La Sotrée et ses compères avaient bien vu ceux du coteau d’en face jeter des branchages dans le marécage, là où la vallée se resserrait. Ils étaient loin d’imaginer que cette construction leur permettrait d’atteindre leur rive, de monter sur la belle butte, puis d’atteindre leur coteau. Ceux d’en face finirent par approcher, chaque jour un peu plus. La Sotrée leur offrit de la viande grillée, mais les sauvages s’enfuirent en poussant des cris. Désormais, chaque fois qu’ils approchaient, elle leur lançait des pierres. Les petits l’imitèrent.
Et puis, une nuit, alors qu’un profond sommeil berçait le groupe, ceux d’en face volèrent le feu. Il y en eut des lamentations et des pleurs. La journée s’avançait. Le soleil chauffait le bois mort. Mais, celui-ci restait sans vie. On se remémorait, avec délices, les fastes passés. On ne savait que faire. On recommença les lamentations, on finit par se reprocher mutuellement son insouciance. Enfin, quelqu’un plaça des branches mortes sur le tas de cendres. L’espoir revint. On implora l’esprit du feu. Rien n’y fit.
La Sotrée s’énervait. Des pierres volaient à tout bout de champ. Parfois, les pierres s’entrechoquaient. Des étincelles jaillissaient… La nuit porte conseil.
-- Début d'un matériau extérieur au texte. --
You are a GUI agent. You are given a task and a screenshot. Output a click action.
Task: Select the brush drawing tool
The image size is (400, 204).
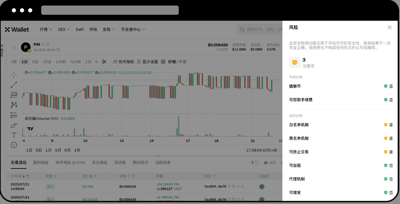pos(13,125)
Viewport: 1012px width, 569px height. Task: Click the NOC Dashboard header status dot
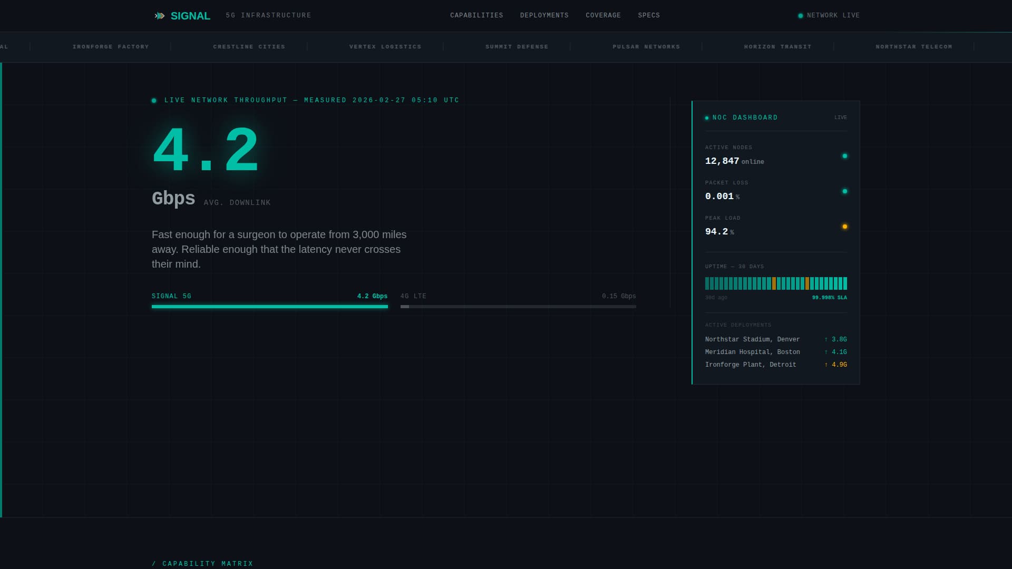(x=707, y=118)
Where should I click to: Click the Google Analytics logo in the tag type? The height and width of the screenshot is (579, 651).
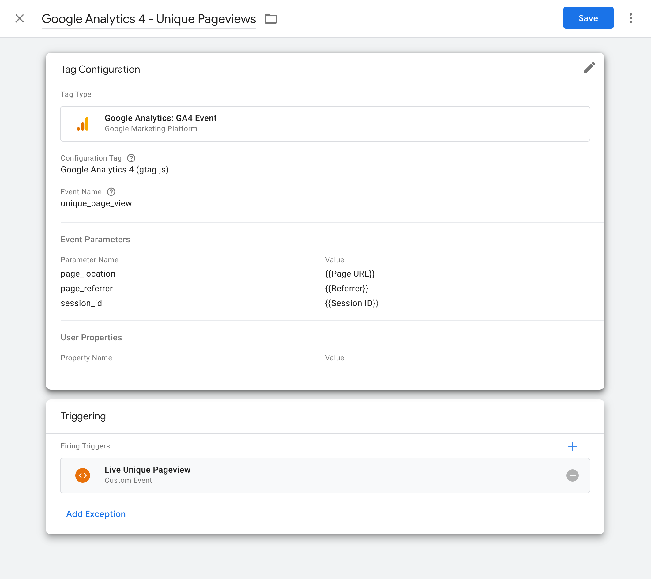tap(83, 124)
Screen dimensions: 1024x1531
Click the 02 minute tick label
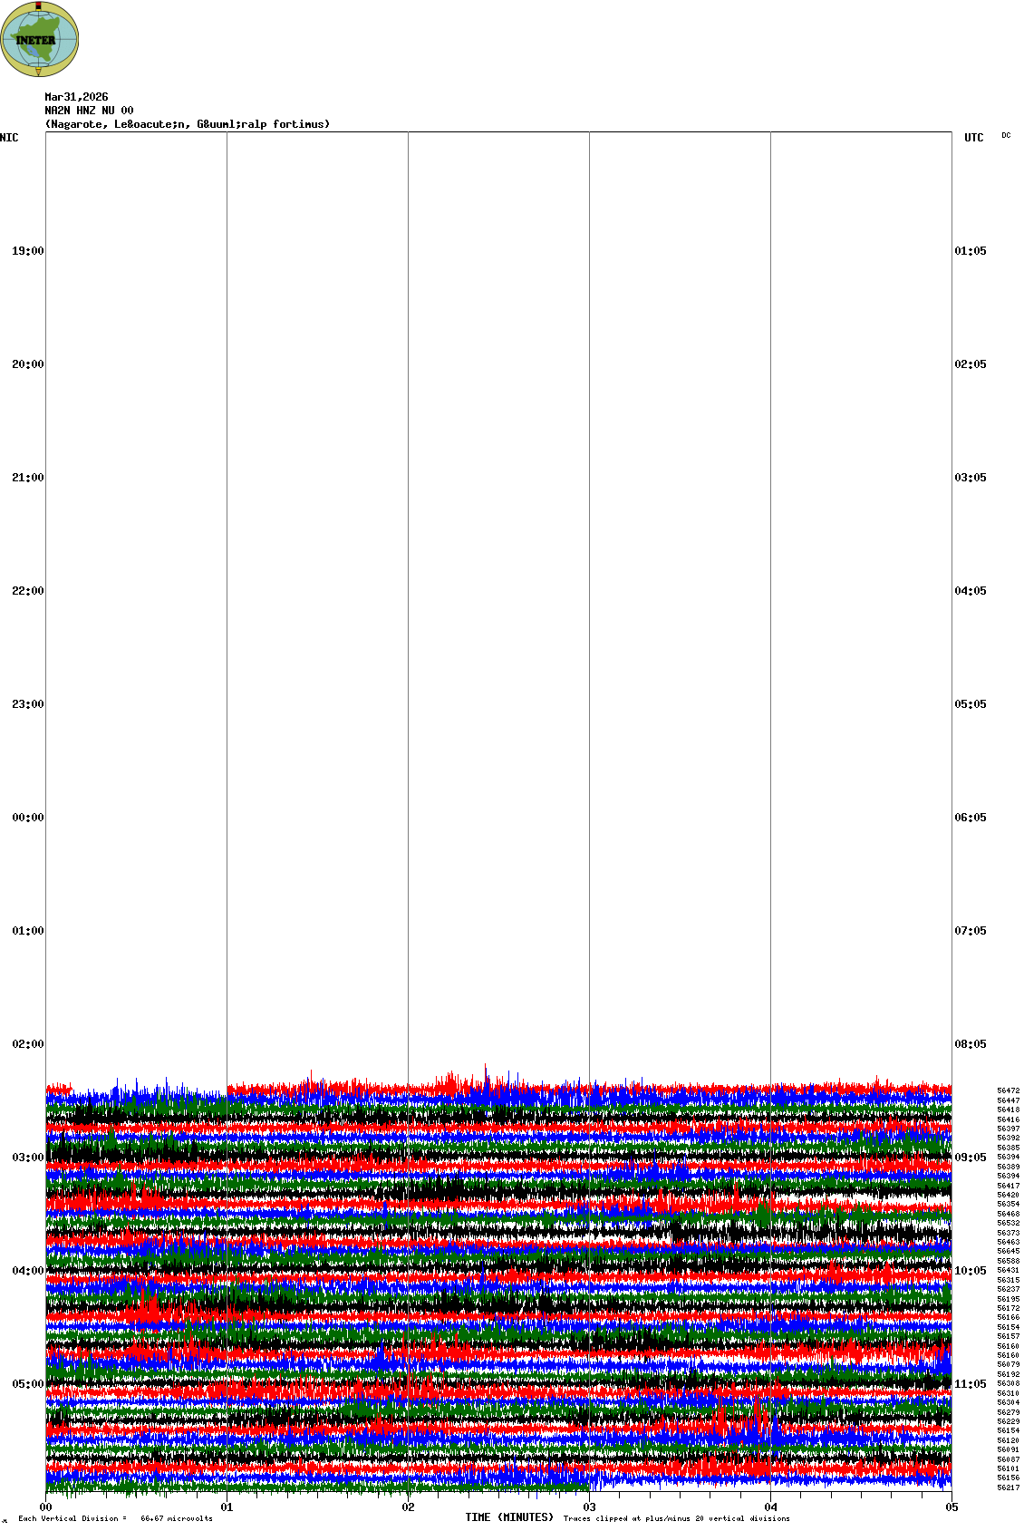409,1507
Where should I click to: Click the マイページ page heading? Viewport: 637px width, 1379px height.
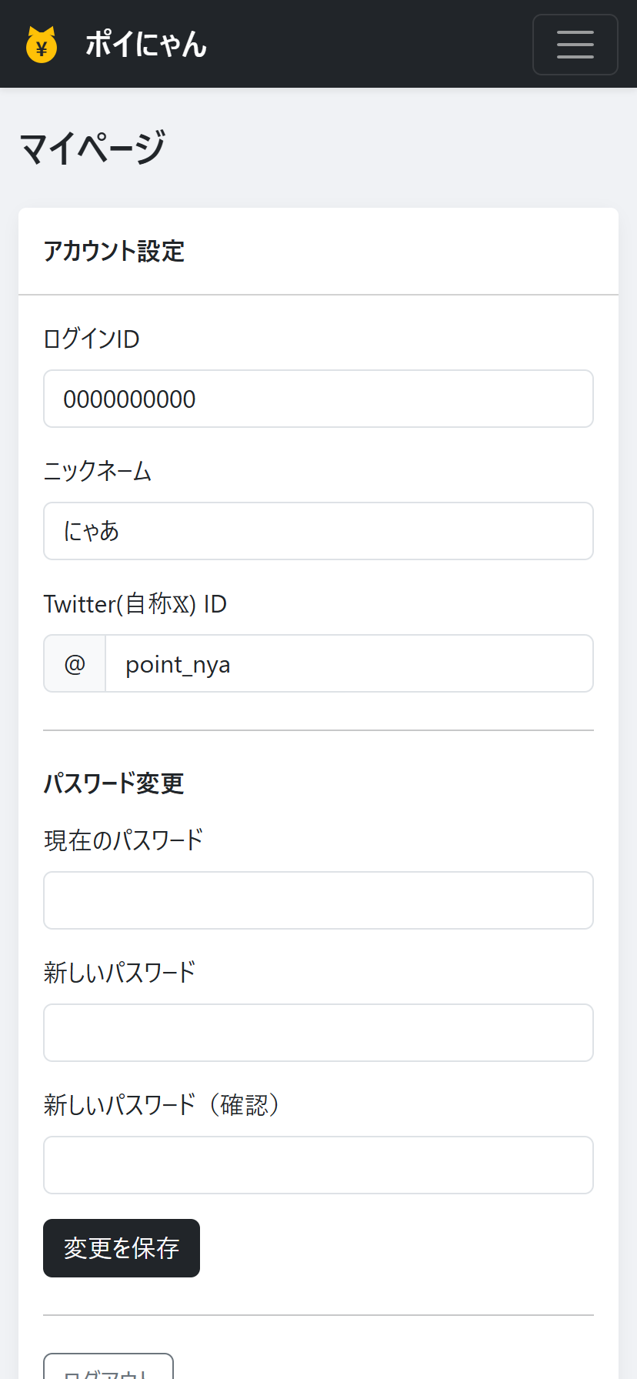click(92, 145)
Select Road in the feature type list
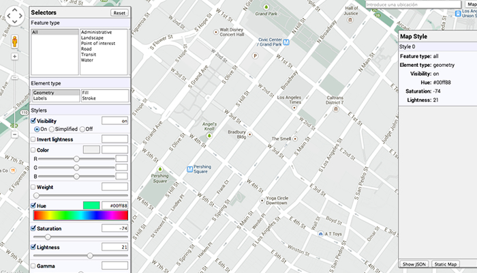This screenshot has height=273, width=477. point(87,49)
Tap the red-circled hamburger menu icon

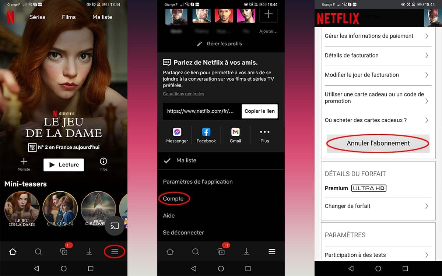click(115, 252)
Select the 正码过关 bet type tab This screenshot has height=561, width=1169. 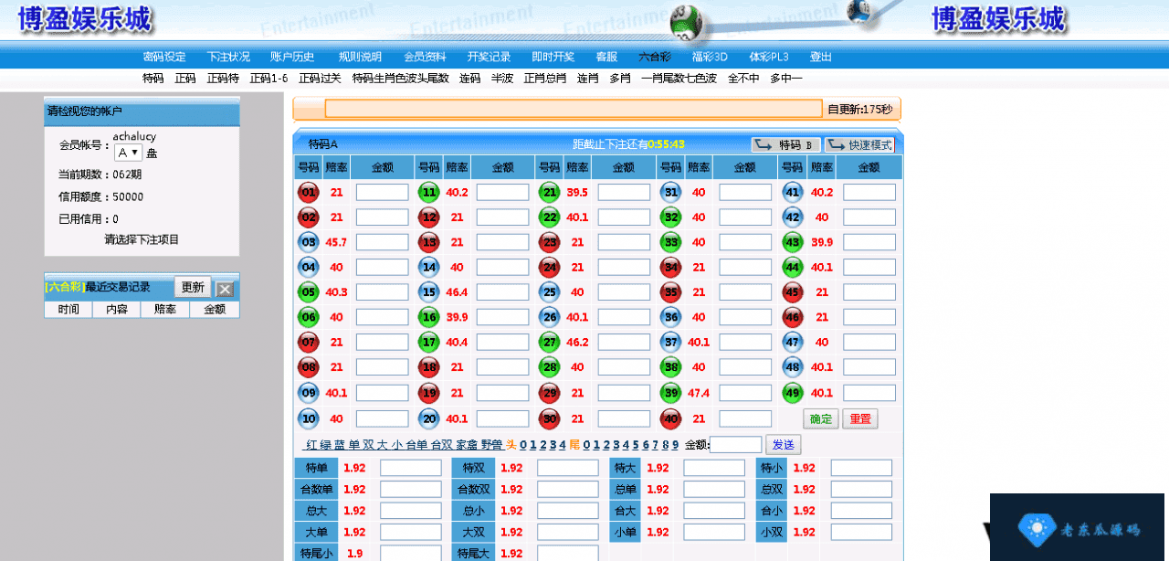point(320,79)
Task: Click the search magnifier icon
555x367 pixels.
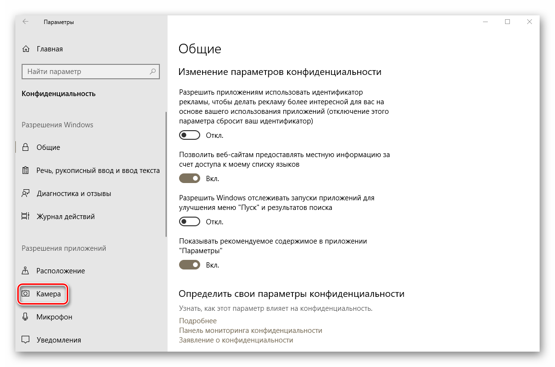Action: pos(153,72)
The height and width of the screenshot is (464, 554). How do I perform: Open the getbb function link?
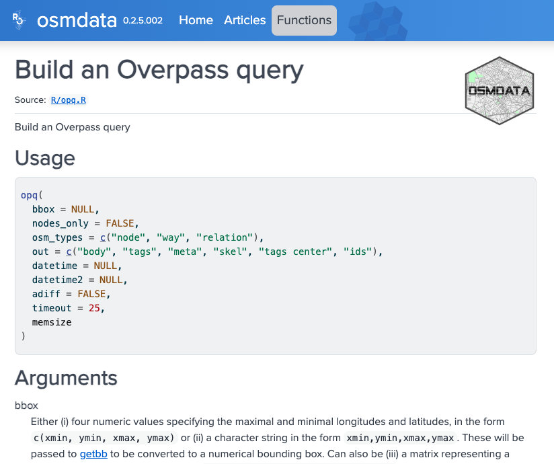(93, 454)
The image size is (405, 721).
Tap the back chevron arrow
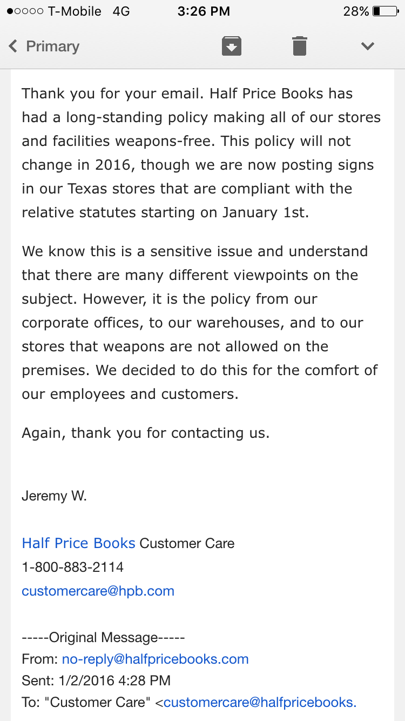click(14, 46)
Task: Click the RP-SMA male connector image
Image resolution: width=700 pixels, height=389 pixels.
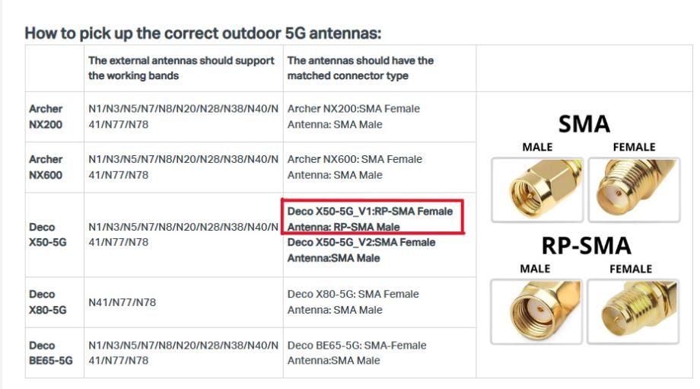Action: [536, 310]
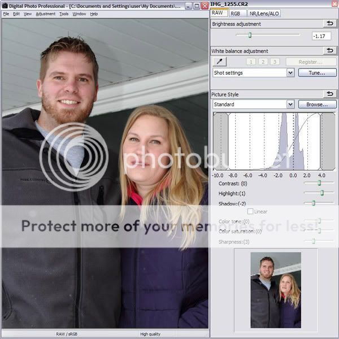This screenshot has height=339, width=339.
Task: Click the White balance adjustment revert arrow
Action: [x=329, y=50]
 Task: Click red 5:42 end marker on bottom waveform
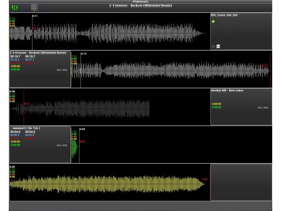[x=205, y=179]
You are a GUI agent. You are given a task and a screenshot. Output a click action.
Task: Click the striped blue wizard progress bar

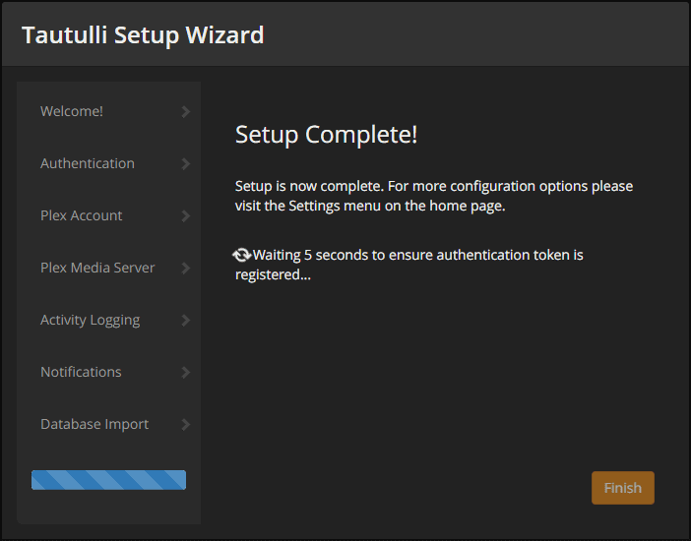(x=108, y=480)
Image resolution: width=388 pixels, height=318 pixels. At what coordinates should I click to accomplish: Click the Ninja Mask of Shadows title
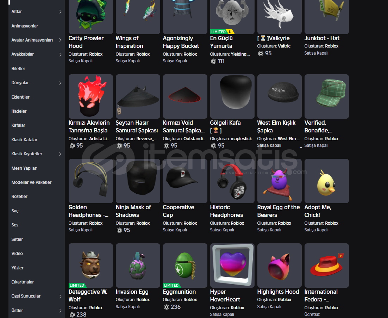(x=133, y=211)
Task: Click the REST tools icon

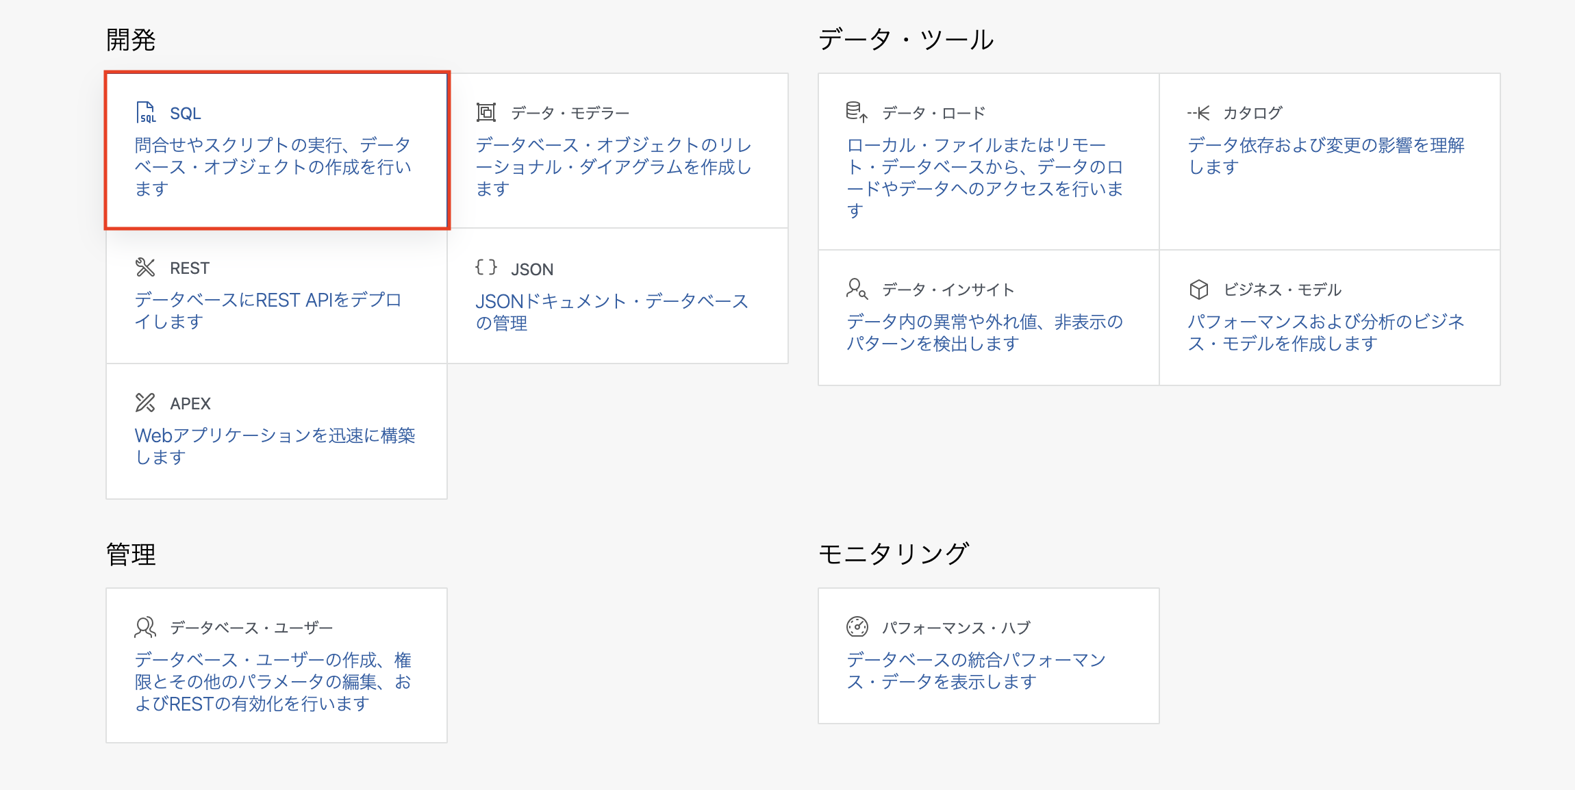Action: tap(145, 267)
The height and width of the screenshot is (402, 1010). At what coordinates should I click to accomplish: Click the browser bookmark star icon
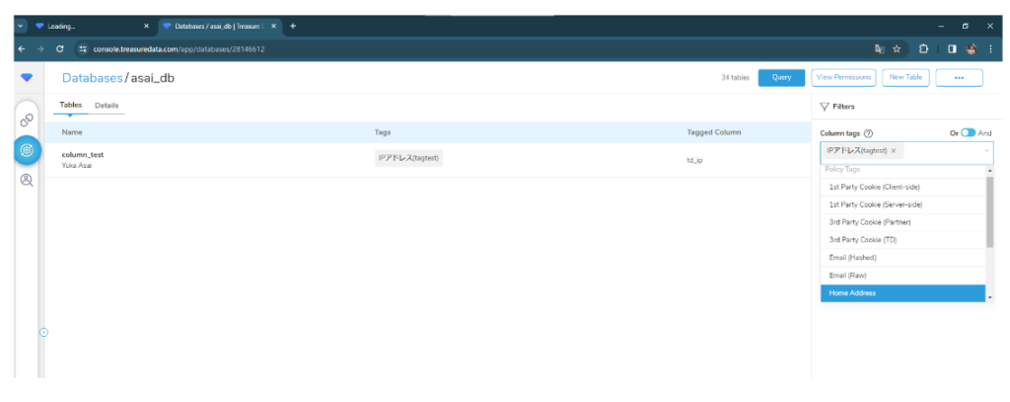(x=896, y=49)

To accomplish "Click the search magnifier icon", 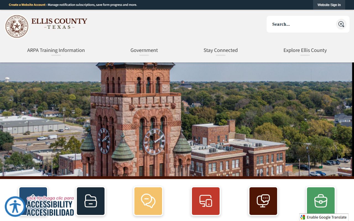I will pyautogui.click(x=341, y=24).
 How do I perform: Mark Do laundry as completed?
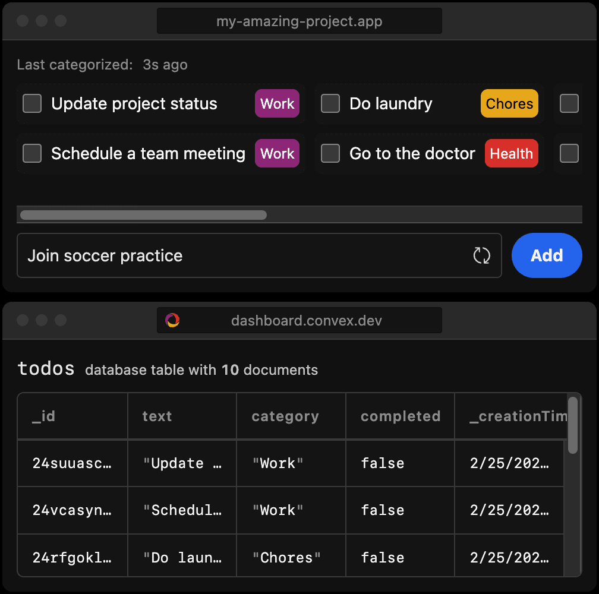coord(330,103)
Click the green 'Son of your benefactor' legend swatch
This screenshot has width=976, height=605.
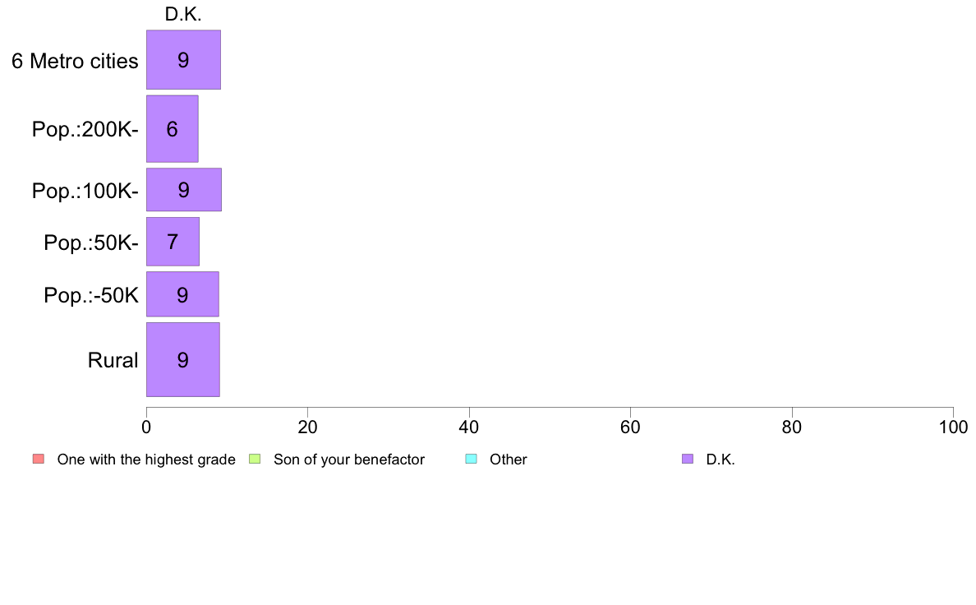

Dès l’apparition du soleil, la Sotrée bourra ses compères de coups. En grognant, le groupe se leva. La Sotrée enfila sa tête d’ourse et poussa son traditionnel grognement. La belle butte fut atteinte en un temps record. On stationna sur le bord des marécages. Le groupe d’en face les avait traversés sans problème, pourquoi pas eux ! Une danse magique amadouerait l’esprit. Enfin, la Sotrée se lança, le groupe suivit. Un peu trop en ordre dispersé, car deux femelles et un petit furent engloutis. Certains voulurent retourner sur leur pas, la Sotrée les tapa comme plâtre. Tout ce remue-ménage avait alerté le groupe d’en face. On les attendait de pied ferme.
Le combat fut violent. Nombre succombèrent sous les coups de massue. Les dents acérées de sa tête d’ourse ne l’avaient guère protégé. La Sotrée se retrouva le bras cassé et fut gravement mordue dans le dos. Ce fut la déroute, la fuite éperdue. Seuls six adultes et quatre petits avaient survécu. Lorsqu’ils atteignirent la belle butte, le Grilou emporta un petit. Les cris de la Sotrée et de ses compères n’y changèrent rien.